Number of coronavirus cases on board cruise ship doubles

Number of coronavirus cases on board Yokohama’s quarantined cruise ship almost DOUBLES to 130 overnight

  • The Diamond Princess liner has been quarantined in Japan since last Monday 
  • Another 60 people are now confirmed to have the virus, taking the total to 130
  • Health authorities are also scrambling to deliver medicine to the passengers 

The coronavirus crisis deepened on board a stranded cruise ship in Japan today as another 60 people were confirmed to have the virus. 

The latest batch of test results takes the overall figure to around 130, with the exact numbers yet to be confirmed.

More than 2,500 passengers still on the Diamond Princess are confined to their cabins and many are likely to face further tests. 

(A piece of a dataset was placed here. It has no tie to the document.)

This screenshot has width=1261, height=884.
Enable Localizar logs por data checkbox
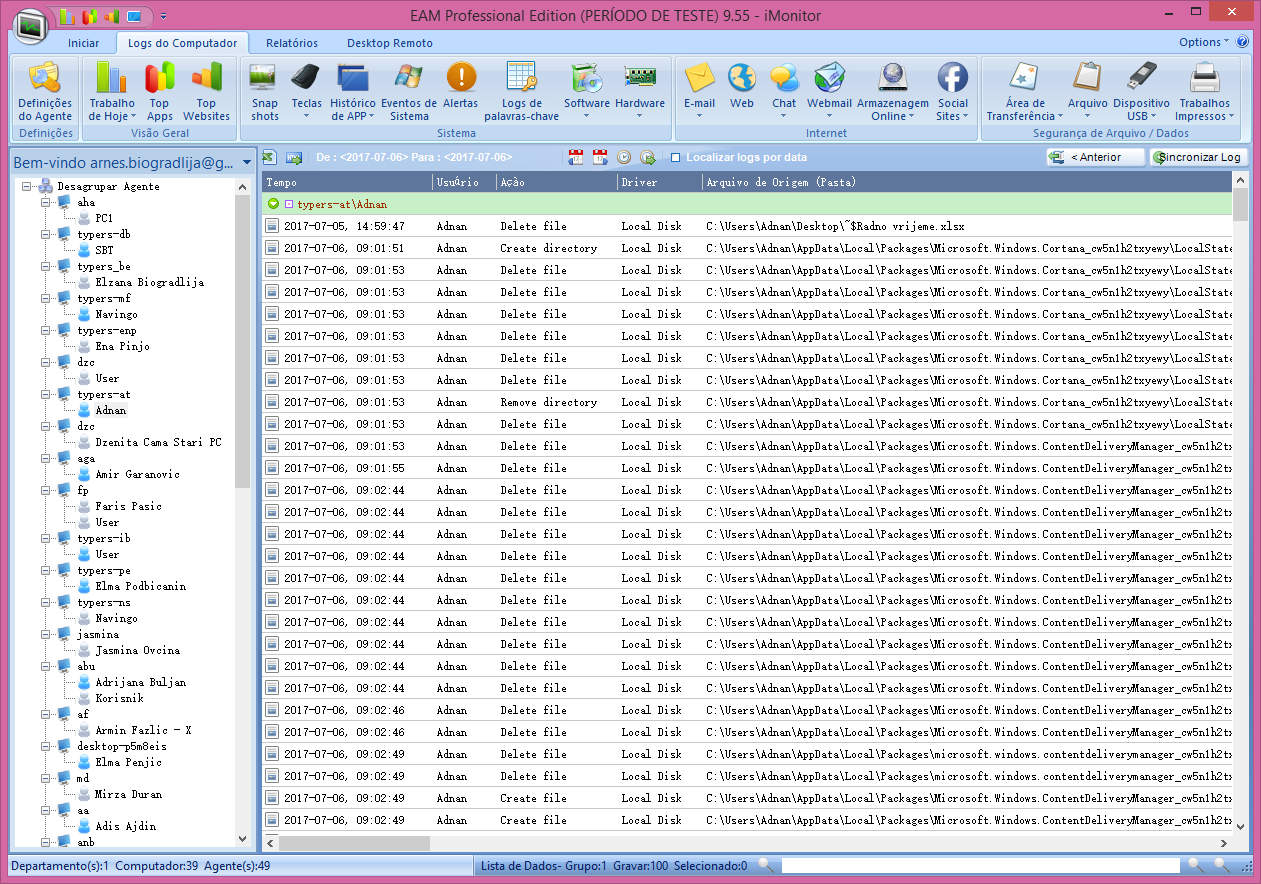click(x=676, y=158)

Health authorities are also scrambling to deliver medicine requested by passengers with the ship expected to remain in quarantine in Yokohama until February 19. 

Japanese military personnel set up a covered walkway next to the Diamond Princess cruise ship today where thousands of people are in quarantine 

The Diamond Princess is anchored off the port of Yokohama today with dozens more cases of coronavirus confirmed on board 

Japanese health minister Katsunobu Kato said the government was considering testing everyone on board. 

That would require them to remain on the ship until results are available, which can take several days. 

Japan initially screened all 3,711 passengers and crew last week after an 80-year-old passenger who left the ship in January was confirmed to have the virus. 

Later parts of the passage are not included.